OGM, manipulation et désinformation 1ère partie
OGM, entre manipulation et désinformation
par David Carayol
1ère partie
Il a la double particularité de réunir un large consensus de la part des citoyens et de la société civile, 62% des européens sont inquiets à l’égard des OGMs[3], et de diviser avec tout autant de force les représentations citoyennes aux seins même de nos institutions.

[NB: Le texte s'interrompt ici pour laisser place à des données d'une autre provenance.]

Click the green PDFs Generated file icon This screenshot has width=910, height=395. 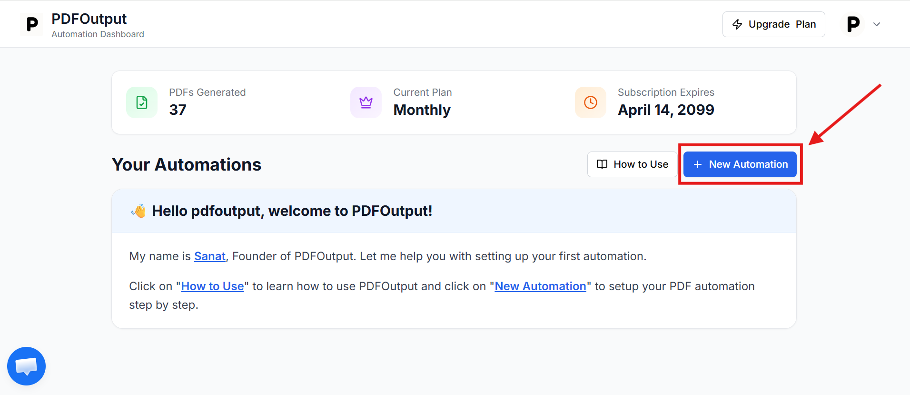click(x=142, y=102)
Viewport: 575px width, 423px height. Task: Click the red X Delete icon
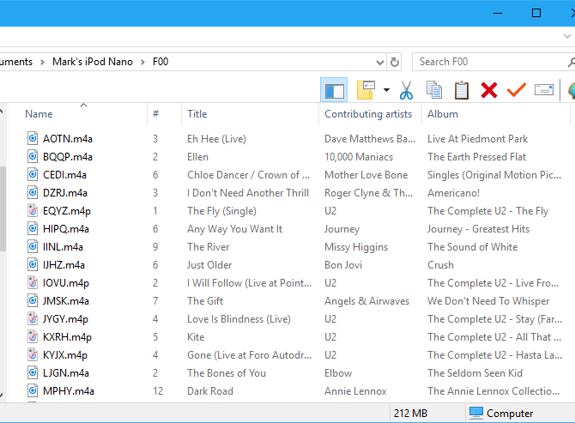489,89
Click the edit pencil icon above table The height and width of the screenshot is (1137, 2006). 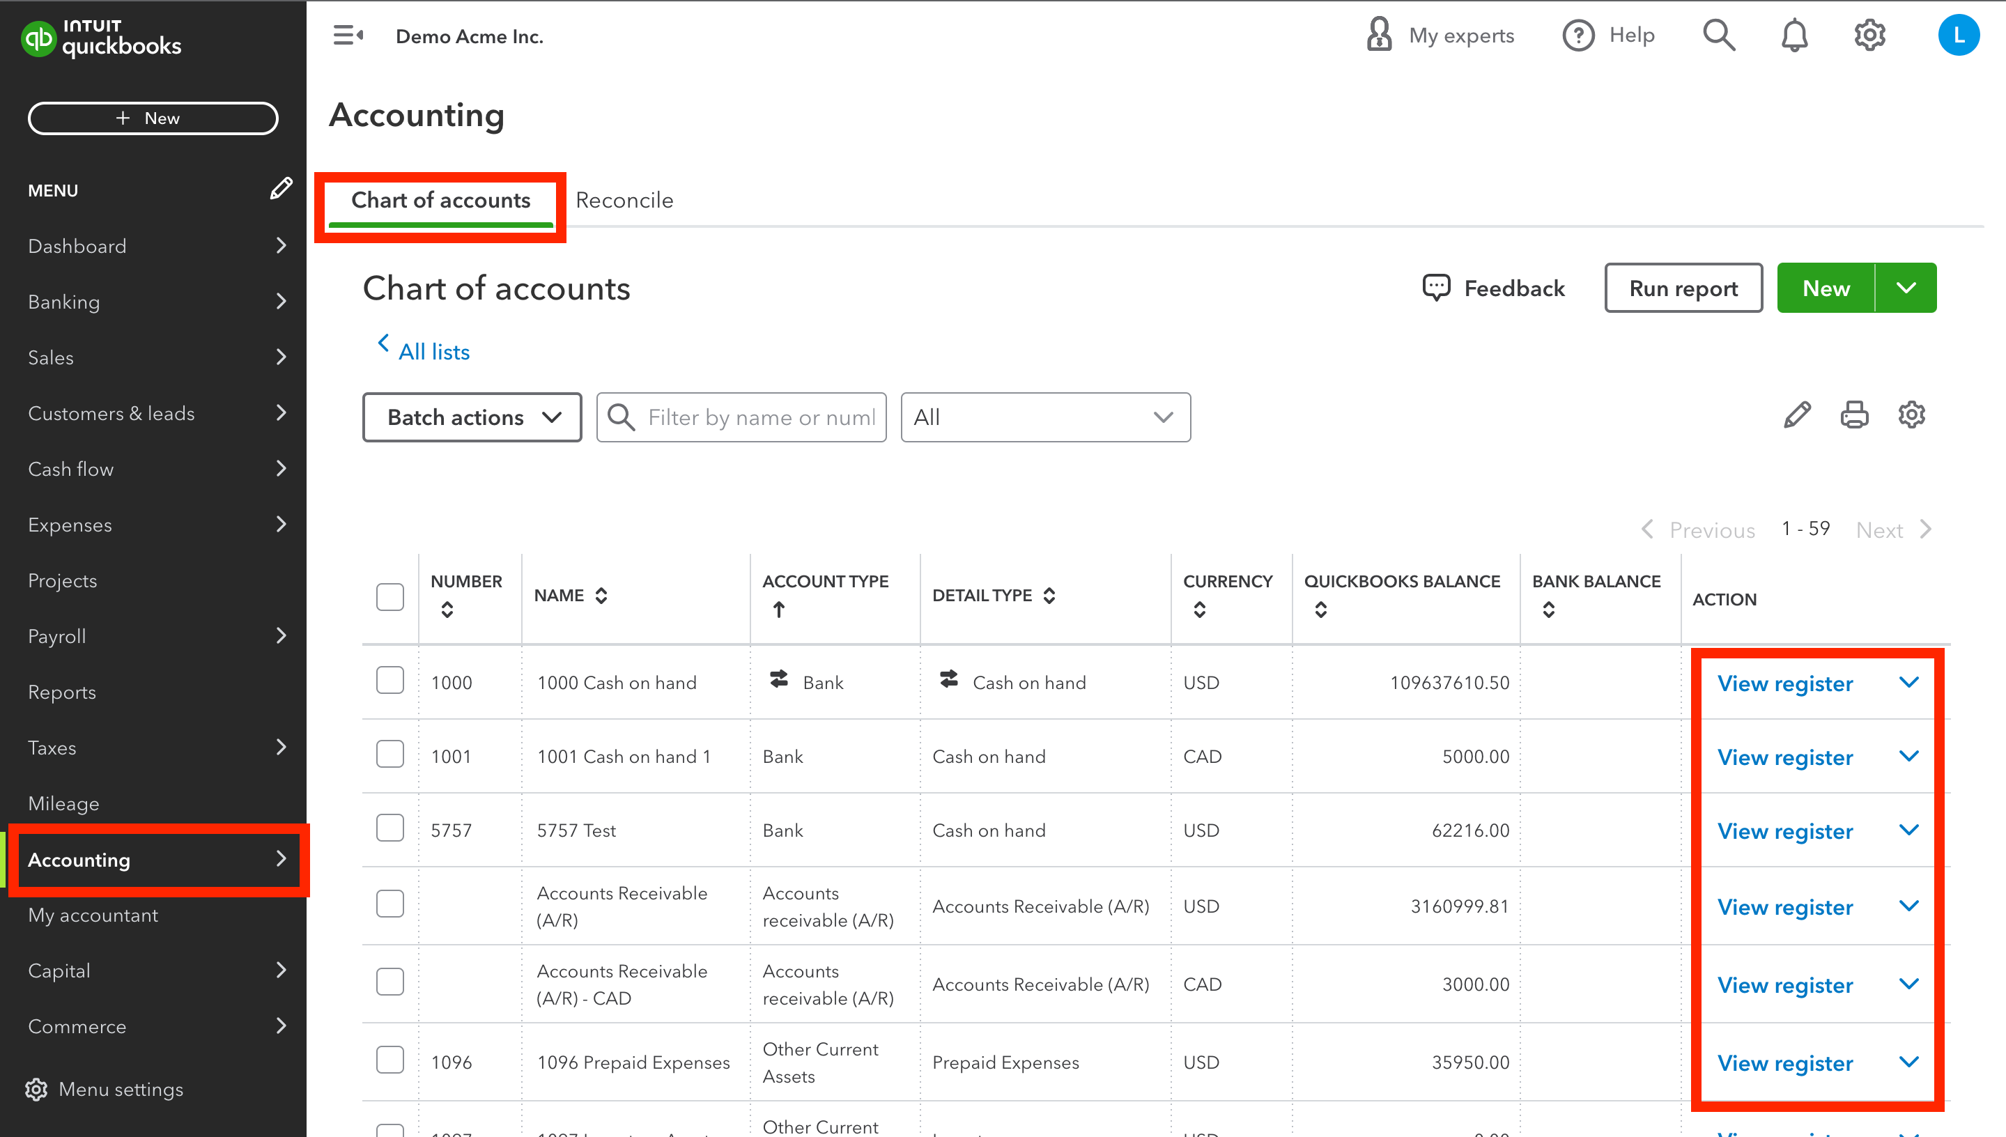pyautogui.click(x=1797, y=415)
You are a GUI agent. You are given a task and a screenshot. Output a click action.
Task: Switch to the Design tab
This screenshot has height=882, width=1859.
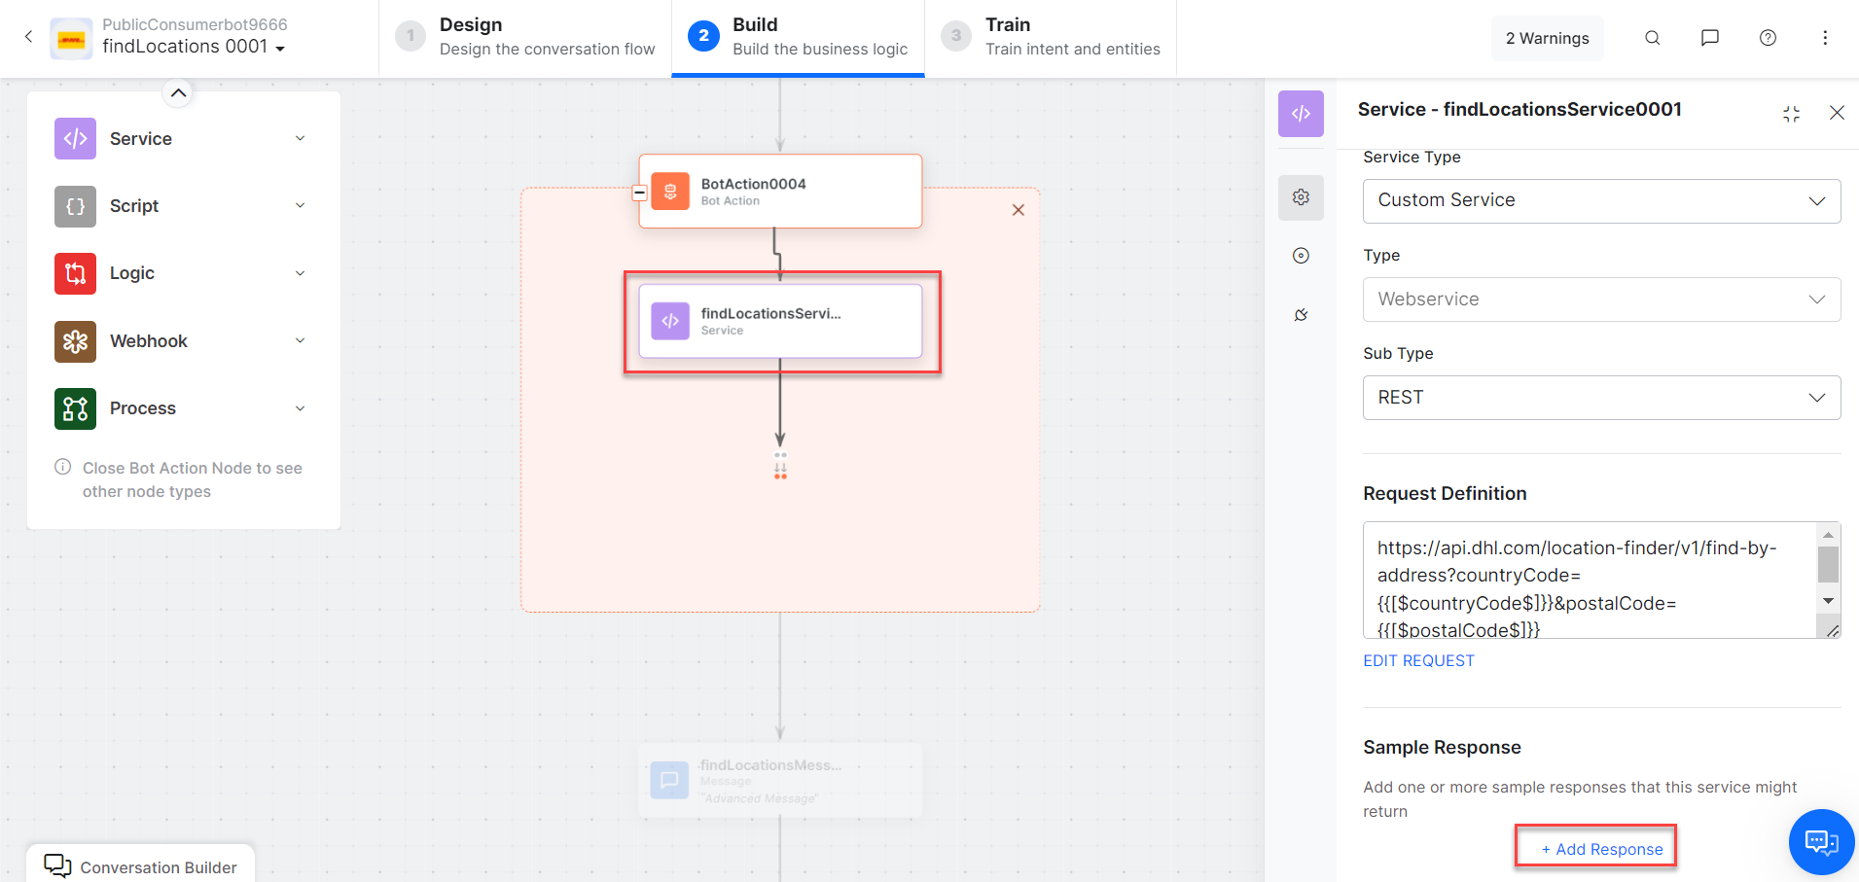click(525, 37)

C’est ainsi que nous avons pu assister depuis 1998 à :
• La mise en place d’un moratoire de 6 ans (levée en mai 2004) par la Commission européenne afin de retarder l’obligation des états membres, en vertu des accords de libre échange signés à l’OMC, d’utiliser des graines génétiquement modifiées. C’est ce même moratoire qui a entraîné la plainte devant l’OMC des trois pays ci-dessus,
• Le refus de 40 régions de 6 pays de l’Union européenne d’utiliser des OGMs, se déclarant ainsi libres d’OGMs (GMO free) s’opposant de fait à l’obligation de la Commission européenne,
• La Commission européenne a fait l’objet d’une plainte en 2003 des Etats-Unis, Canada et Argentine auprès de l’OMC (cf ci-dessus),
• Le 24 juin 2005 les Ministres de l’environnement réunis en Conseil européen autorisent les pays membres qui ont choisis de restreindre l’accès à certains OGMs[4],
• Le 5 octobre 2005 la région de la Haute Autriche a été condamnée par la Cour de Justice européenne pour avoir interdit la culture d’OGMs[5], après une plainte déposée conjointement par les gouvernements régional et fédéral autrichiens,
• Le 10 janvier 2006 la Commission européenne oblige la Grèce à autoriser la culture de 17 variétés d’OGMs autorisés au niveau européen[6],
• Enfin ce même pays, la Grèce, récidive en annonçant le 30 janvier qu’elle prolongeait de 18 mois l’interdiction des variétés de maïs concerné et qu’elle l’étendait à 14 variétés supplémentaires, soit 31 au total[7] !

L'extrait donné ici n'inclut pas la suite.